By Victoria Marshall
Saturday, September 05, 2020
In the aftermath of the Jacob Blake shooting and
subsequent riots in Kenosha, Wis., we’ve once again been barraged with claims
that America is an inherently racist nation. These claims take their cue from
Critical Race Theory (CRT), a theoretical framework that interprets society and
culture through the lens of race. CRT started in left-wing social-science
departments, and has now been made mainstream by woke ideologues such as Ibram
X. Kendi and Robin DiAngelo, who’ve rebranded it as “anti-racism.” It can seem
a daunting task to dissect and rebut this ascendant intellectual fad. To do so,
you must seek out voices of reason, and one voice I keep coming back to is
Jean-Louis Chrétien.
Chrétien, a French philosopher and devout Catholic, was a
phenomenologist interested in one’s personal encounter with God — particularly
as experienced through speech. In a 2013 interview, Chrétien said that “the
guiding theme of all of my writings has been a phenomenology of speech as the place
where all meaning comes to light and is received.”
I bring up Chrétien and his focus on speech because we’re
at a point in our socio-political climate where to even question the morality
of rioting is off limits if you’re white (thanks to CRT). As a white college
student post-George Floyd, I am told that the privilege of my white skin means
I must remain quiet and allow for black voices to permeate the national
dialogue. I am told my voice is not important, needed, or warranted. To even
question a particular narrative is considered a form of violence, and thus, the
only way forward is to turn off my conscience and let those higher up in the
intersectional hierarchy lead.
Chrétien would call these demands a subversion of
listening and speech. In his seminal work, The Ark of Speech, he spends
a lot of time explaining what true listening actually is. First, he conceives
of listening as a form of hospitality. A hospitable person lets another person
speak, listening intently without interruption. If we interrupt or try to
finish the speaker’s sentences for him, we deny him the being of his existence
— namely, the opportunity to speak the truth about himself. As Chrétien writes,
“We do not want to talk to those who know everything all too well, long in
advance; we do not want to speak if others are going to finish our sentences
for us; we do not start speaking to relinquish the ground of our being. . . .

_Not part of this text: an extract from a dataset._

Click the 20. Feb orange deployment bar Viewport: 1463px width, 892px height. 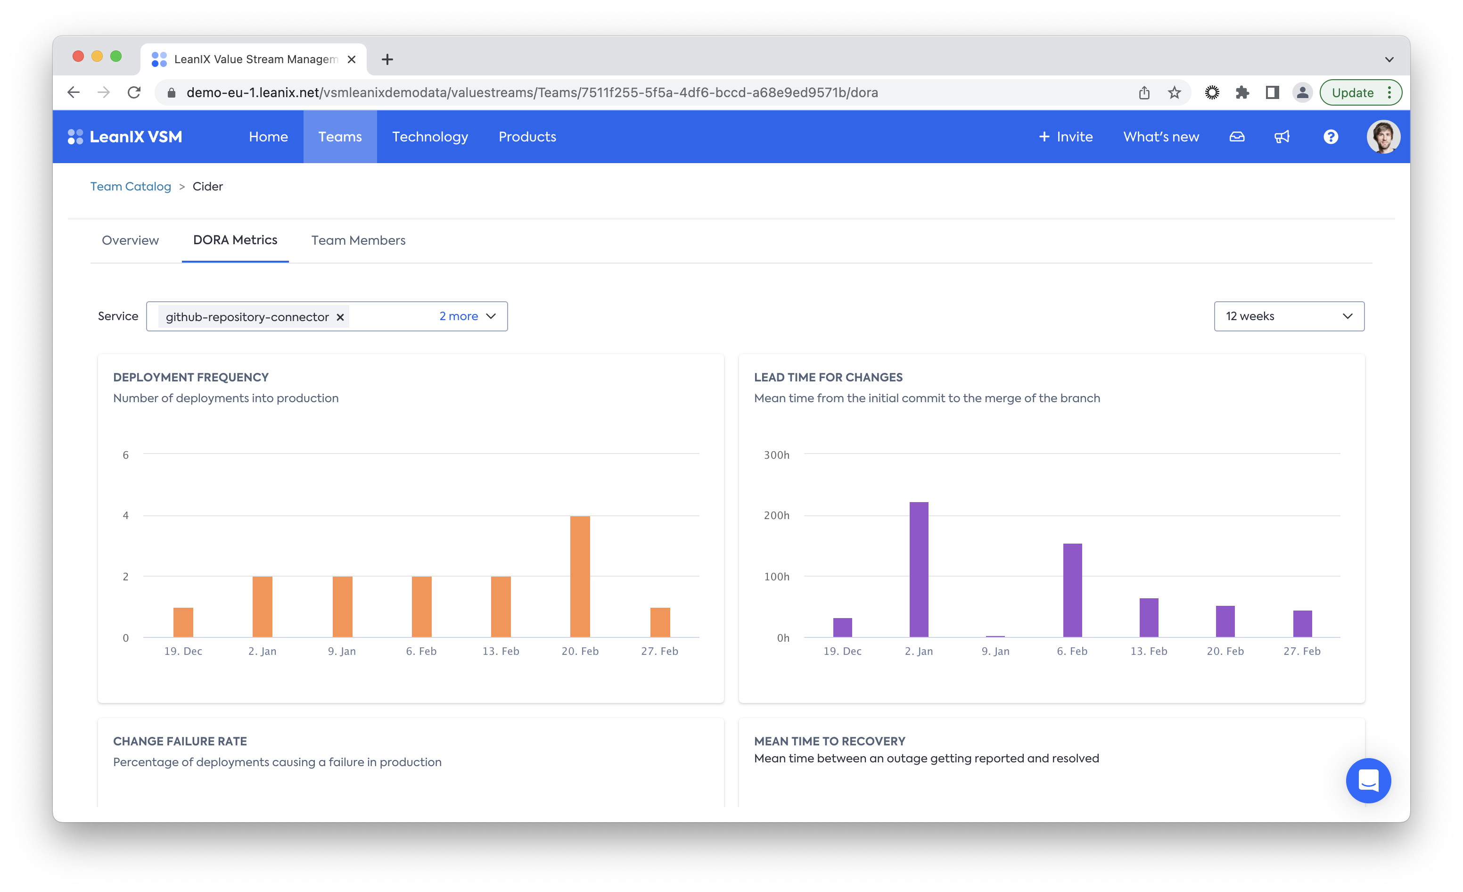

If listening understands too much . . . it tends to become vision, autopsy, a
perspicacity that sees through me, instead of greeting me around the hearth of
language.”
So, in dealing with cultural and political questions of
race, Chrétien would say that is very important to listen to those who have
experienced racism, and to listen to them honestly so as to be a true
conversant. But he would not end there. An equally important facet of listening
is participation. Listening is not true listening unless it actively
participates in what’s been said. The interlocutor must be able to reciprocate
and engage. As Chrétien says:
To bear with the other the burden
and responsibility of his words can only happen if we ourselves bring our
offering, the fresh air of our whispered meanings. To allow myself to be
questioned by what he has to say means also having, myself, to question and
interrogate him. . . . It is certain that [listening] must always be answerable
to and for what is said to it.
Not only must the listener be attentive, he has a
responsibility to question what’s been said to test its validity. Thus,
listening is reciprocal. Any speech uttered requires a response from the
listener. Chrétien would scoff at our current cultural dialogue, which places
identitarian restrictions on who can or cannot engage. He would denounce such
restrictions as subversions of one of the most fundamental, basic activities of
humanity.
In a political climate seeking to dictate who can say
what to whom, think about what Chrétien says about listening and speech. True
listening requires you to allow the other person to speak the fullness of his
being, without interrupting. But it is not true listening if there is no active
participation. After allowing the other person to say his piece, you must
engage with what he’s said, question its validity, and see if it aligns with
reality. There can’t be identitarian prerequisites for such engagement. It is
its own kind of moral relativism to assert that being white, privileged, or
heteronormative should bar a person from participation in conversations about
race or gender.
So, next time you go at it with your Critical Race Theory
professor, remember Chrétien. The fundamental prerequisite to both listening
and speech is the ability to reciprocate. Without it, neither can exist.